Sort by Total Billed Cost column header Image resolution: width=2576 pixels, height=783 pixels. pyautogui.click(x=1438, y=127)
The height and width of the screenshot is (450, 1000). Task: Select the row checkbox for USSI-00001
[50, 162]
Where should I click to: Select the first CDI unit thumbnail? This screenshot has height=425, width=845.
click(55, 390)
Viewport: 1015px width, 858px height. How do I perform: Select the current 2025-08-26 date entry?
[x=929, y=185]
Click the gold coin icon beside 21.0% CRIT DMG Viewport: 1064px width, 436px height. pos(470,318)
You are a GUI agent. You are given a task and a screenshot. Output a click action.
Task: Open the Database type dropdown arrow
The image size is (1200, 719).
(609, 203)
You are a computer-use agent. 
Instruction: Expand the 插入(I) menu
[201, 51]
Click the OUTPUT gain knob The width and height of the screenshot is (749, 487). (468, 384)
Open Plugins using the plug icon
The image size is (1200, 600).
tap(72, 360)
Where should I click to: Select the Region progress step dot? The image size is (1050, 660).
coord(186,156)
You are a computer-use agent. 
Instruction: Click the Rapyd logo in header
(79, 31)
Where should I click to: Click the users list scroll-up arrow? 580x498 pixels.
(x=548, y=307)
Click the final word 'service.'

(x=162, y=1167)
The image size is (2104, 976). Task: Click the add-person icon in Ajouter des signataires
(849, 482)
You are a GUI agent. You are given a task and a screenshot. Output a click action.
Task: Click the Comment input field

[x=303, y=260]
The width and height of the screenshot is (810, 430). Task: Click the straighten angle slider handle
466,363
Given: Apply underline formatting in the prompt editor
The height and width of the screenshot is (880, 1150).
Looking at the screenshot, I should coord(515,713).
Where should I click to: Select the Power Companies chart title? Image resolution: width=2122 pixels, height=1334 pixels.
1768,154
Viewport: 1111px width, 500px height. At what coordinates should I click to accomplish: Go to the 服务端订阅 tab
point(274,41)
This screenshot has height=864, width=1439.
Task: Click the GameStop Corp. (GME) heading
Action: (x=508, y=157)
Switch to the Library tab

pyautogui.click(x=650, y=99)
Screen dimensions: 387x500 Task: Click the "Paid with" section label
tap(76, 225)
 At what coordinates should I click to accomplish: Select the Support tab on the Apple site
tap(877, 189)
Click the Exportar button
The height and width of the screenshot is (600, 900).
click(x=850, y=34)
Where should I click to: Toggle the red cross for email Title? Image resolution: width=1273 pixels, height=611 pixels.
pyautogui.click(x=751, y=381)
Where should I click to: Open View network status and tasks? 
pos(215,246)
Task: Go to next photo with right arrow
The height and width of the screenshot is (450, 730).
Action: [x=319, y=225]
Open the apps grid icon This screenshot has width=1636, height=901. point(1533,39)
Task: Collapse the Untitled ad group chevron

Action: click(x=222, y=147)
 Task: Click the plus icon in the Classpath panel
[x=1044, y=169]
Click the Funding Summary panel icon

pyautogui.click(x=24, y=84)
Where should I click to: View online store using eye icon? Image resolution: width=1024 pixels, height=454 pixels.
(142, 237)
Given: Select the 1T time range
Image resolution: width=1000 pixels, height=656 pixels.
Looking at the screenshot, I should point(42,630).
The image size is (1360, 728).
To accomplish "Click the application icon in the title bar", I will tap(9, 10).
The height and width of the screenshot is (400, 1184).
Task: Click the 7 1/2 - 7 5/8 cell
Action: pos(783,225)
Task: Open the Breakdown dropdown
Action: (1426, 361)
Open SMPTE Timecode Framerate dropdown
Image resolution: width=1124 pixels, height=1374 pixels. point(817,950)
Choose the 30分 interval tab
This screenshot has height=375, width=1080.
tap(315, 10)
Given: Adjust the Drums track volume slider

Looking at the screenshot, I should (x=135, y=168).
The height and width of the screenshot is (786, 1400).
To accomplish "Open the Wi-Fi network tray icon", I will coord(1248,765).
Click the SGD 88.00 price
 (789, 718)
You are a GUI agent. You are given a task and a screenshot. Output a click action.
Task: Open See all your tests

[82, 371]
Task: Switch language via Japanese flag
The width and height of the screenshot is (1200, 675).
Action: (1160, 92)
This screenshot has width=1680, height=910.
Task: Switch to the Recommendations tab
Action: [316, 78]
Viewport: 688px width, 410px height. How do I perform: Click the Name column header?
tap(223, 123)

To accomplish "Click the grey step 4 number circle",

==*==

■ EXERCISE PROMPT ■
Retype every line of the data, keeping each one exactly as it is.

■ FINISHED TASK ■
Sort by Total Billed Cost column header Image resolution: width=2576 pixels, height=783 pixels. pyautogui.click(x=1438, y=127)
The height and width of the screenshot is (450, 1000). Task: Select the row checkbox for USSI-00001
[50, 162]
Where should I click to: Select the first CDI unit thumbnail? This screenshot has height=425, width=845.
click(55, 390)
Viewport: 1015px width, 858px height. How do I perform: Select the current 2025-08-26 date entry?
[x=929, y=185]
Click the gold coin icon beside 21.0% CRIT DMG Viewport: 1064px width, 436px height. pos(470,318)
You are a GUI agent. You are given a task and a screenshot. Output a click action.
Task: Open the Database type dropdown arrow
The image size is (1200, 719).
(609, 203)
You are a computer-use agent. 
Instruction: Expand the 插入(I) menu
[201, 51]
Click the OUTPUT gain knob The width and height of the screenshot is (749, 487). (468, 384)
Open Plugins using the plug icon
The image size is (1200, 600).
tap(72, 360)
Where should I click to: Select the Region progress step dot? The image size is (1050, 660).
coord(186,156)
You are a computer-use agent. 
Instruction: Click the Rapyd logo in header
(79, 31)
Where should I click to: Click the users list scroll-up arrow? 580x498 pixels.
(x=548, y=307)
Click the final word 'service.'

(x=162, y=1167)
The image size is (2104, 976). Task: Click the add-person icon in Ajouter des signataires
(849, 482)
You are a GUI agent. You are given a task and a screenshot. Output a click action.
Task: Click the Comment input field

[x=303, y=260]
The width and height of the screenshot is (810, 430). Task: Click the straighten angle slider handle
466,363
Given: Apply underline formatting in the prompt editor
The height and width of the screenshot is (880, 1150).
Looking at the screenshot, I should coord(515,713).
Where should I click to: Select the Power Companies chart title? Image resolution: width=2122 pixels, height=1334 pixels.
1768,154
Viewport: 1111px width, 500px height. At what coordinates should I click to accomplish: Go to the 服务端订阅 tab
point(274,41)
This screenshot has height=864, width=1439.
Task: Click the GameStop Corp. (GME) heading
Action: (x=508, y=157)
Switch to the Library tab

pyautogui.click(x=650, y=99)
Screen dimensions: 387x500 Task: Click the "Paid with" section label
tap(76, 225)
 At what coordinates should I click to accomplish: Select the Support tab on the Apple site
tap(877, 189)
Click the Exportar button
The height and width of the screenshot is (600, 900).
click(x=850, y=34)
Where should I click to: Toggle the red cross for email Title? Image resolution: width=1273 pixels, height=611 pixels.
pyautogui.click(x=751, y=381)
Where should I click to: Open View network status and tasks? 
pos(215,246)
Task: Go to next photo with right arrow
The height and width of the screenshot is (450, 730).
Action: [x=319, y=225]
Open the apps grid icon This screenshot has width=1636, height=901. point(1533,39)
Task: Collapse the Untitled ad group chevron

Action: click(x=222, y=147)
 Task: Click the plus icon in the Classpath panel
[x=1044, y=169]
Click the Funding Summary panel icon

pyautogui.click(x=24, y=84)
Where should I click to: View online store using eye icon? Image resolution: width=1024 pixels, height=454 pixels.
(142, 237)
Given: Select the 1T time range
Image resolution: width=1000 pixels, height=656 pixels.
Looking at the screenshot, I should point(42,630).
The image size is (1360, 728).
To accomplish "Click the application icon in the title bar", I will tap(9, 10).
The height and width of the screenshot is (400, 1184).
Task: Click the 7 1/2 - 7 5/8 cell
Action: pos(783,225)
Task: Open the Breakdown dropdown
Action: (1426, 361)
Open SMPTE Timecode Framerate dropdown
Image resolution: width=1124 pixels, height=1374 pixels. point(817,950)
Choose the 30分 interval tab
This screenshot has height=375, width=1080.
tap(315, 10)
Given: Adjust the Drums track volume slider

Looking at the screenshot, I should (x=135, y=168).
The height and width of the screenshot is (786, 1400).
To accomplish "Open the Wi-Fi network tray icon", I will coord(1248,765).
Click the SGD 88.00 price
 (789, 718)
You are a GUI agent. You are given a task and a screenshot. Output a click action.
Task: Open See all your tests

[82, 371]
Task: Switch language via Japanese flag
The width and height of the screenshot is (1200, 675).
Action: (1160, 92)
This screenshot has width=1680, height=910.
Task: Switch to the Recommendations tab
Action: [316, 78]
Viewport: 688px width, 410px height. How do I perform: Click the Name column header?
tap(223, 123)

To accomplish "Click the grey step 4 number circle",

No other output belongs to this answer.